Even though when we look at a map we know that it’s a representation of something, most people tend to think about it as a real illustration of a place, for example. What we don’t usually think it’s that in a map there is also editing of data, there is leaving black spaces and prioritizing some information over other. As Johanna Drucker (2006) said “No visualization can be identical to what it represents.” In her article “Humanities Approaches to Graphical Display” from Digital Humanities Quarterly she points put the different dangers that humanists can encounter when visualizing data.

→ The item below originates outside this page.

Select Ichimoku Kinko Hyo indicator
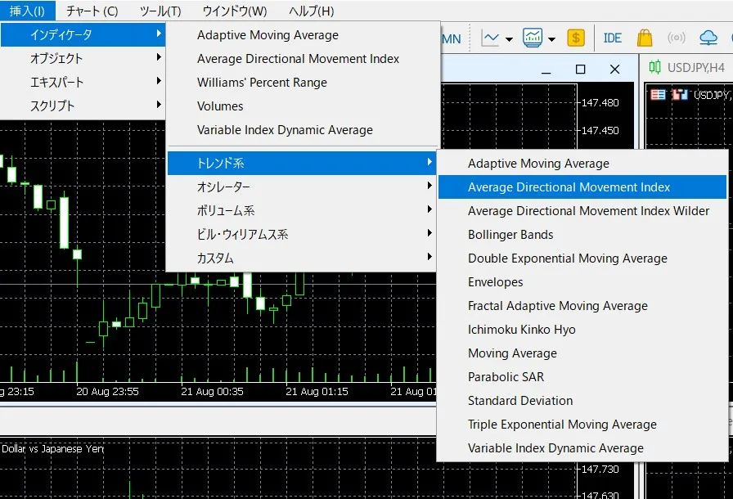The height and width of the screenshot is (499, 733). (x=521, y=330)
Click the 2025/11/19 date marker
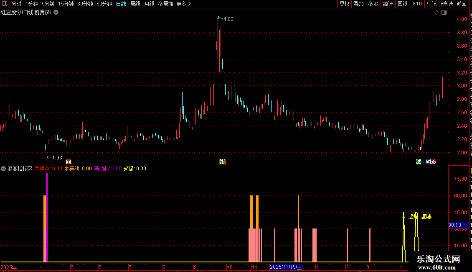Viewport: 472px width, 272px height. (286, 267)
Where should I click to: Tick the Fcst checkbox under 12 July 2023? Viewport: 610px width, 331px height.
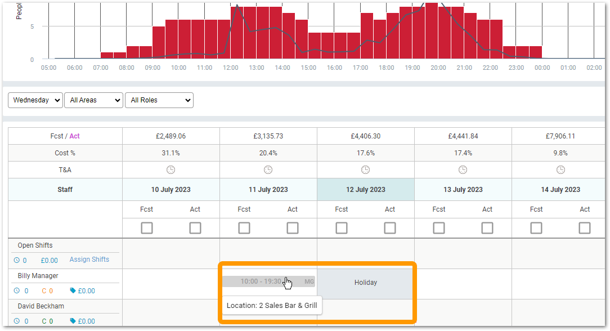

I think that the project “Mapping the Republic of Letters”, it’s an excellent example of collaboration, open source and the interaction human-computer to create visual representations. I enjoyed reading about it and watching the videos. But the more I went into it, the more dangerous I found the use of maps as a tool.
Please take a look!
What do you guys think? Luckily we have a class with people from different disciplines, what do librarians think about a project like that? What about the ones that are teachers or have a background in pedagogy? Would you use something like this for a class? Any ideas from the computer science student? I’m sorry if I’m forgetting the disciplines of the other peers. I think it’s very interesting how people criticize visual information, especially because visual literacy it’s not a part of the student curriculum. Sometimes I found interesting things like the project named above and I would like to know what people from different backgrounds think about….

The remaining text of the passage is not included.